**DATA FOR THE TASK**
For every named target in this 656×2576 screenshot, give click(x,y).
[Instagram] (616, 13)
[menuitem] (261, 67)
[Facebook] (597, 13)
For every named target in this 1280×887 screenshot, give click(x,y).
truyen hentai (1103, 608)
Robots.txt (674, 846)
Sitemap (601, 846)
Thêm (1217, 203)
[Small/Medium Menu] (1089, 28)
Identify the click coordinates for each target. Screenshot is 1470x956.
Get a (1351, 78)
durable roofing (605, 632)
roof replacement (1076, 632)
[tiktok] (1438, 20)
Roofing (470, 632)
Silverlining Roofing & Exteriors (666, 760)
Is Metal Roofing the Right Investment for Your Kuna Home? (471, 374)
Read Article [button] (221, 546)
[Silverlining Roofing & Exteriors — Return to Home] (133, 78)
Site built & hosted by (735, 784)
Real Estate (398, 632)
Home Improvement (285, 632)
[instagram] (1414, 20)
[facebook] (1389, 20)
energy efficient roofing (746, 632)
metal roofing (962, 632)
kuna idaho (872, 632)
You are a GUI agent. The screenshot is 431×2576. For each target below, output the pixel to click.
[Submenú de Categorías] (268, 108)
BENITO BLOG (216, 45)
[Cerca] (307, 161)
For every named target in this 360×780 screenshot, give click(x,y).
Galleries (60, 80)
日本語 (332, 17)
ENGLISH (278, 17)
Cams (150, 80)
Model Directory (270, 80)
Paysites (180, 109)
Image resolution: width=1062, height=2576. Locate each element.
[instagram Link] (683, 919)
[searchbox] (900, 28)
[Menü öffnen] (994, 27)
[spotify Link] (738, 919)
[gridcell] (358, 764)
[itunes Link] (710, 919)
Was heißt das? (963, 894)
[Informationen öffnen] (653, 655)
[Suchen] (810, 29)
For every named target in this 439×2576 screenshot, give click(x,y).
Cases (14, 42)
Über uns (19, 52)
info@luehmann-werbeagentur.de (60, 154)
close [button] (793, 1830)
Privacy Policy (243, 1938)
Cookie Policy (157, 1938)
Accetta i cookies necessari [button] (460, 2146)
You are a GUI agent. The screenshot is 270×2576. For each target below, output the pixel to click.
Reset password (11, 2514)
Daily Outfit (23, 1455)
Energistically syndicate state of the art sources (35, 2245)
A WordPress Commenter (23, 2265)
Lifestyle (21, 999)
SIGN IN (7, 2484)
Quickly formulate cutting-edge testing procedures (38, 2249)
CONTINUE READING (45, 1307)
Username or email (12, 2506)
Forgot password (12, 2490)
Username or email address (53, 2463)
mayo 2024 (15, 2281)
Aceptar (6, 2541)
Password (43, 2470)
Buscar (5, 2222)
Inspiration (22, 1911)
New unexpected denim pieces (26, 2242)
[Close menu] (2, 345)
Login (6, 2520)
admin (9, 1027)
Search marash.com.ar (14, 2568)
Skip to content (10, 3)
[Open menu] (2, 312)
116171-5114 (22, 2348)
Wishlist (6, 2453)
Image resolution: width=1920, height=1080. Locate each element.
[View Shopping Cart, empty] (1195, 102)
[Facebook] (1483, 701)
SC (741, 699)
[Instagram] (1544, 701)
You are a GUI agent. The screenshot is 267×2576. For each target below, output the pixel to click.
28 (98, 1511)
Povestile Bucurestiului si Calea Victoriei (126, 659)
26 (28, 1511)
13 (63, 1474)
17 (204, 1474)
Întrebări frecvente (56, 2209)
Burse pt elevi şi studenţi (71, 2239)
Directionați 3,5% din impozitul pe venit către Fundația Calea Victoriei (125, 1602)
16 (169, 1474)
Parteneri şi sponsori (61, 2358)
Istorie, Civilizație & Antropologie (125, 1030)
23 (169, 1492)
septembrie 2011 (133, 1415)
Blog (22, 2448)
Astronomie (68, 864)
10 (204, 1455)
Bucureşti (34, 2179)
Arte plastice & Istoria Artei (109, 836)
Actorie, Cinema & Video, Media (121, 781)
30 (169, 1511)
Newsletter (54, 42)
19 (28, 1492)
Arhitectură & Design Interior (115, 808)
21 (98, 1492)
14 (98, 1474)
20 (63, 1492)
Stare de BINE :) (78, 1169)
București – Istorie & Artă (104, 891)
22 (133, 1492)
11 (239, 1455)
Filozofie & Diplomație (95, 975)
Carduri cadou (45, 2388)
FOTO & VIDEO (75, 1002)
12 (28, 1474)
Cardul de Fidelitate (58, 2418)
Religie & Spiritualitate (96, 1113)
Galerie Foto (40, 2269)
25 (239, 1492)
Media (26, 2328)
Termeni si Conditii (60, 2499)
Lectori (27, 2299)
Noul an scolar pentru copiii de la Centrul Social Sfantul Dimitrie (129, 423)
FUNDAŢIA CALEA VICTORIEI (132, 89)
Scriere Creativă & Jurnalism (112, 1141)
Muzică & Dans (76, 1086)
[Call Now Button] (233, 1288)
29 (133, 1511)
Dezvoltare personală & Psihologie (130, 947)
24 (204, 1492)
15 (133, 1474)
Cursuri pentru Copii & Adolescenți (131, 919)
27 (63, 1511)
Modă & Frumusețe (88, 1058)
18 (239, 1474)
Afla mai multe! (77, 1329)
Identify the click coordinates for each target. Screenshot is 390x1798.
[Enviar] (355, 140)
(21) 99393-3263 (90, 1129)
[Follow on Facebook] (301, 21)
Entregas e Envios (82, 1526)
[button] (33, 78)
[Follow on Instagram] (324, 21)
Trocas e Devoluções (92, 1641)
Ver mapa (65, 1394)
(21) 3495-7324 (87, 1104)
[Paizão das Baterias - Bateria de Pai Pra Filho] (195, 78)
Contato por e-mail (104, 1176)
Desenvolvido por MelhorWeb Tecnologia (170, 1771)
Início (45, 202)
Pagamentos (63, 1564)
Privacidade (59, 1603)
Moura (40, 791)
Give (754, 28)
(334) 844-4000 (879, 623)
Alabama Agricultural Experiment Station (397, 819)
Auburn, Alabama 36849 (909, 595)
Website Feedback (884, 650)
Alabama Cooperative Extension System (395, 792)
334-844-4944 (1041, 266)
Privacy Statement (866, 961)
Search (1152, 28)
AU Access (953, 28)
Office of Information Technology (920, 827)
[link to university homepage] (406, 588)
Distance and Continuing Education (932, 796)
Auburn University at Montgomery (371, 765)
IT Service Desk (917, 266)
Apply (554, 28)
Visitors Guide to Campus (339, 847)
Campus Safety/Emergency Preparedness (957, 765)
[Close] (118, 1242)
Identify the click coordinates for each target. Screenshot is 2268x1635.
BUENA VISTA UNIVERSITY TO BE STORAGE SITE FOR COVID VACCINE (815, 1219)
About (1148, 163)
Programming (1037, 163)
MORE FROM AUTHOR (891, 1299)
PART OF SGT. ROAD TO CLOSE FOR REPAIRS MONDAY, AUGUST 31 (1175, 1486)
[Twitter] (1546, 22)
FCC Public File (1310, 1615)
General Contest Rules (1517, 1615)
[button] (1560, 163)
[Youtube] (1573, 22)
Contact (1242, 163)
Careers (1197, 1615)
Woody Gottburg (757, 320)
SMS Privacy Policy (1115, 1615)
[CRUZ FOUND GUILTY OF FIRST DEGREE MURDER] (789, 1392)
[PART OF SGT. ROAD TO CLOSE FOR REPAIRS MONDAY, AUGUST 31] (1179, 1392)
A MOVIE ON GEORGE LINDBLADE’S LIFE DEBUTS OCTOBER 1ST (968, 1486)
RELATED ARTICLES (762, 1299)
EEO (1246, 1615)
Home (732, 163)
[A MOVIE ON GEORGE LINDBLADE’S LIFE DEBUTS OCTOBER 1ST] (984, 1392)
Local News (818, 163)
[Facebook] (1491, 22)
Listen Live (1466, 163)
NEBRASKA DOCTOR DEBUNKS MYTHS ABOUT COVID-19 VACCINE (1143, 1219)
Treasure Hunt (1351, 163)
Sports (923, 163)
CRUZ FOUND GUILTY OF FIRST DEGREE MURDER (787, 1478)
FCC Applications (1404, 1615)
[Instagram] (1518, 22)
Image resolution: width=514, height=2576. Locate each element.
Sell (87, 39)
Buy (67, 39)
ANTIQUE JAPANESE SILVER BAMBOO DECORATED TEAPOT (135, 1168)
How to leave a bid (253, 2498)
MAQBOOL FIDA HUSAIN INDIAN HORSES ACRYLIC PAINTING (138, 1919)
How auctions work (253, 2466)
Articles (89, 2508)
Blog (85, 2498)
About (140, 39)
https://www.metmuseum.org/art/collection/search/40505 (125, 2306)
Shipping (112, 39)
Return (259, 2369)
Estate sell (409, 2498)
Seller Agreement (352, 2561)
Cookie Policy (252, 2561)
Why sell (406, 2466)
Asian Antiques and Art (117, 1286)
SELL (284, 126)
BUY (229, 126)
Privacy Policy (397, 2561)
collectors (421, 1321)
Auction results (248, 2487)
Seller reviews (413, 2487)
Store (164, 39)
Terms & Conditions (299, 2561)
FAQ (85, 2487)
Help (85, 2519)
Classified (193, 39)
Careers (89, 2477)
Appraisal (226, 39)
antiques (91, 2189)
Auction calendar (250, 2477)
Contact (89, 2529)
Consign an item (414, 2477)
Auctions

**TASK TO COMPLETE**
Only the lines above from the line containing "[Twitter] (1546, 22)" through the line containing "BUY (229, 126)" should be retyped, exactly and with both ends included.

**RESPONSE FOR THIS EXERCISE**
[Twitter] (1546, 22)
FCC Public File (1310, 1615)
General Contest Rules (1517, 1615)
[button] (1560, 163)
[Youtube] (1573, 22)
Contact (1242, 163)
Careers (1197, 1615)
Woody Gottburg (757, 320)
SMS Privacy Policy (1115, 1615)
[CRUZ FOUND GUILTY OF FIRST DEGREE MURDER] (789, 1392)
[PART OF SGT. ROAD TO CLOSE FOR REPAIRS MONDAY, AUGUST 31] (1179, 1392)
A MOVIE ON GEORGE LINDBLADE’S LIFE DEBUTS OCTOBER 1ST (968, 1486)
RELATED ARTICLES (762, 1299)
EEO (1246, 1615)
Home (732, 163)
[A MOVIE ON GEORGE LINDBLADE’S LIFE DEBUTS OCTOBER 1ST] (984, 1392)
Local News (818, 163)
[Facebook] (1491, 22)
Listen Live (1466, 163)
NEBRASKA DOCTOR DEBUNKS MYTHS ABOUT COVID-19 VACCINE (1143, 1219)
Treasure Hunt (1351, 163)
Sports (923, 163)
CRUZ FOUND GUILTY OF FIRST DEGREE MURDER (787, 1478)
FCC Applications (1404, 1615)
[Instagram] (1518, 22)
Image resolution: width=514, height=2576. Locate each element.
Sell (87, 39)
Buy (67, 39)
ANTIQUE JAPANESE SILVER BAMBOO DECORATED TEAPOT (135, 1168)
How to leave a bid (253, 2498)
MAQBOOL FIDA HUSAIN INDIAN HORSES ACRYLIC PAINTING (138, 1919)
How auctions work (253, 2466)
Articles (89, 2508)
Blog (85, 2498)
About (140, 39)
https://www.metmuseum.org/art/collection/search/40505 (125, 2306)
Shipping (112, 39)
Return (259, 2369)
Estate sell (409, 2498)
Seller Agreement (352, 2561)
Cookie Policy (252, 2561)
Why sell (406, 2466)
Asian Antiques and Art (117, 1286)
SELL (284, 126)
BUY (229, 126)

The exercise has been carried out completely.